Kinetic modeling studies of SOA formation from α-pinene ozonolysis
This paper describes the implementation of a kinetic gas-particle partitioning approach used for the simulation of secondary organic aerosol (SOA) formation within the SPectral Aerosol Cloud Chemistry Interaction Model (SPACCIM). The kinetic partitioning considers the diffusion of organic compounds into aerosol particles and the subsequent chemical reactions in the particle phase. The basic kinetic partitioning approach is modified by the implementation of chemical backward reaction of the solute within the particle phase as well as a composition-dependent particle-phase bulk diffusion coefficient. The adapted gas-phase chemistry mechanism for
α-pinene oxidation has been updated due to the recent findings related to the formation of highly oxidized multifunctional organic compounds (HOMs). Experimental results from a LEAK (Leipziger Aerosolkammer) chamber study for
α-pinene ozonolysis were compared with the model results describing this reaction system.

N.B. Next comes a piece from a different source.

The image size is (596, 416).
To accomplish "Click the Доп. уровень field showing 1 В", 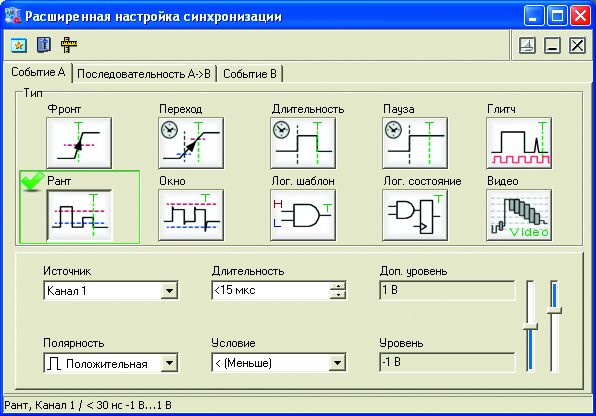I will coord(447,291).
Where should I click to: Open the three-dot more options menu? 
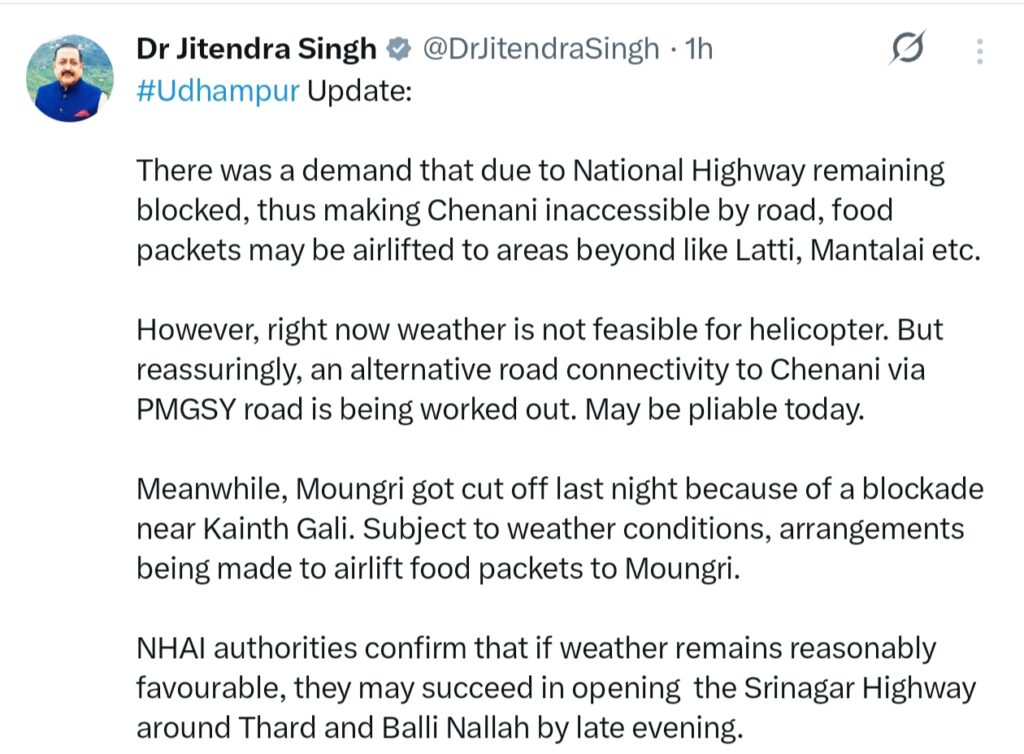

The performed model studies reveal that the particle-phase bulk diffusion coefficient and the particle-phase reactivity are key parameters for SOA formation. Using the same particle-phase reactivity for both cases, we find that liquid particles with higher particle-phase bulk diffusion coefficients have 310 times more organic material formed in the particle phase compared to higher viscous semi-solid particles with lower particle-phase bulk diffusion coefficients. The model results demonstrate that, even with a moderate particle-phase reactivity, about 61 % of the modeled organic mass consists of reaction products that are formed in the liquid particles. This finding emphasizes the potential role of SOA processing. Moreover, the initial organic aerosol mass concentration and the particle radius are of minor importance for the process of SOA formation in liquid particles. A sensitivity study shows that a 22-fold increase in particle size merely leads to a SOA increase of less than 10 %.

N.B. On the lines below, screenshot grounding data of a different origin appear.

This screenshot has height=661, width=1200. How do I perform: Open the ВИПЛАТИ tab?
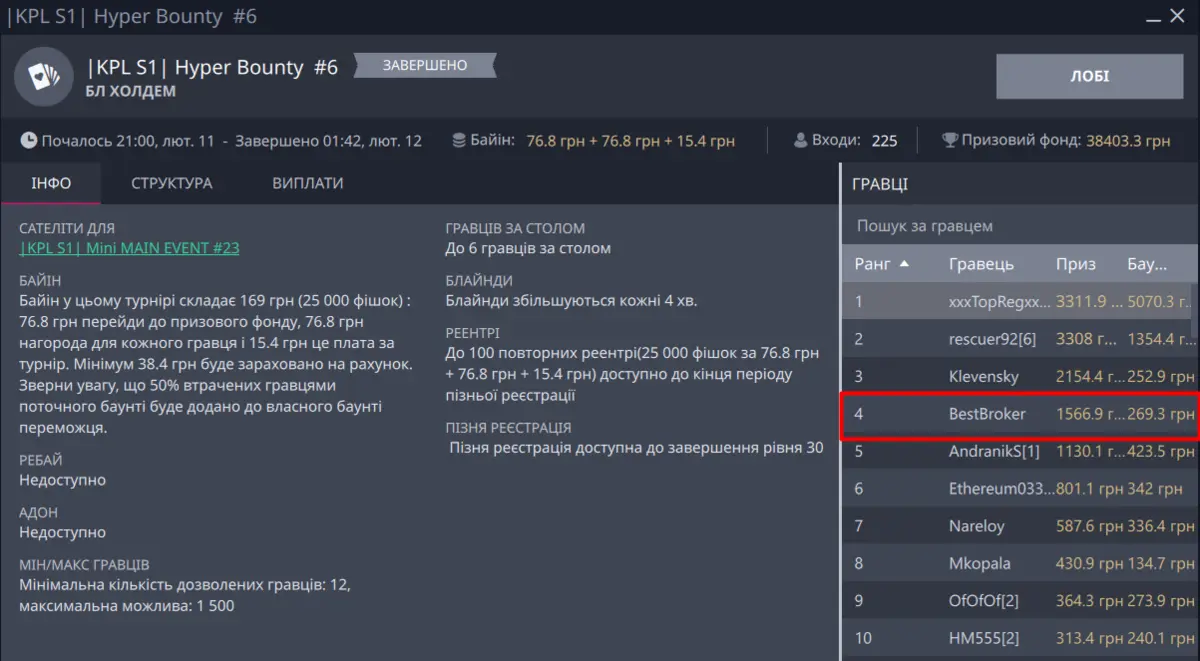(307, 183)
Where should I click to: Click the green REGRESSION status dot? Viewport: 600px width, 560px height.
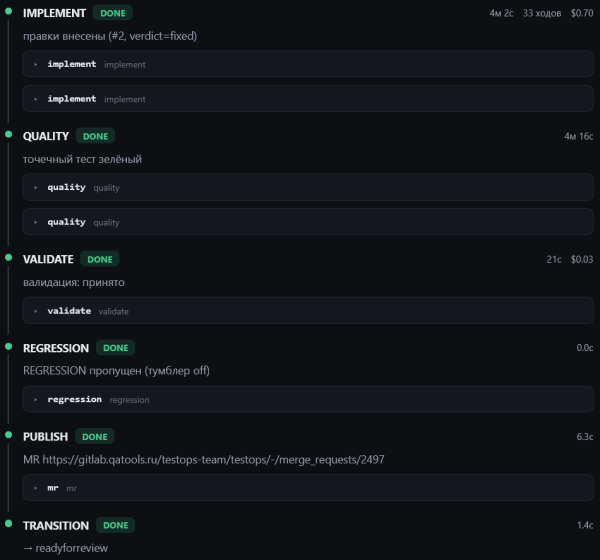point(8,346)
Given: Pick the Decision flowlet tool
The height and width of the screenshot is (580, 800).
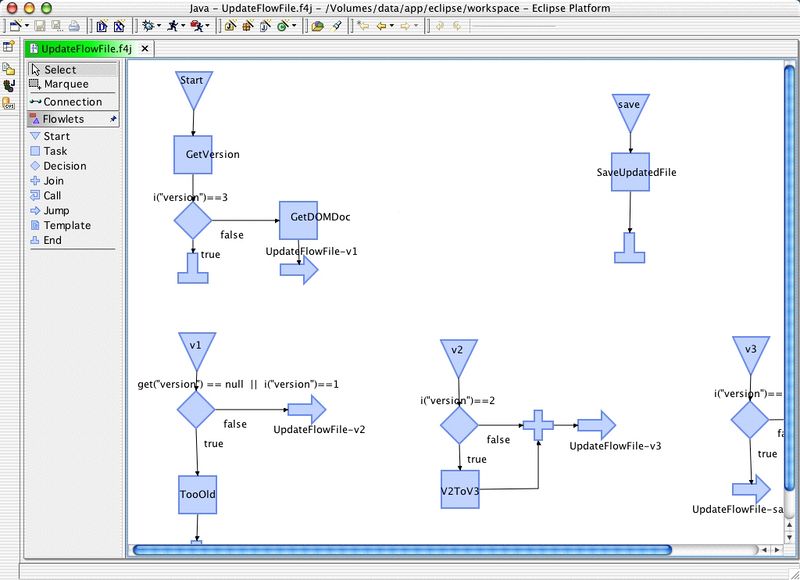Looking at the screenshot, I should click(64, 166).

Due to two additional implementations, allowing backward reactions in the particle phase and considering a composition-dependent particle-phase bulk diffusion coefficient, the potential overprediction of the SOA mass with the basic kinetic approach is reduced by about 40 %. HOMs are an important compound group in the early stage of SOA formation because they contribute up to 65 % of the total SOA mass at this stage. HOMs also induce further SOA formation by providing an absorptive medium for SVOCs (semi-volatile organic compounds). This process contributes about 27 % of the total organic mass. The model results are very similar to the LEAK chamber results. Overall, the sensitivity studies demonstrate that the particle reactivity and the particle-phase bulk diffusion require a better characterization in order to improve the current model implementations and to validate the assumptions made from the chamber simulations. The successful implementation and testing of the current kinetic gas-particle partitioning approach in a box model framework will allow further applications in a 3-D model for regional-scale process investigations.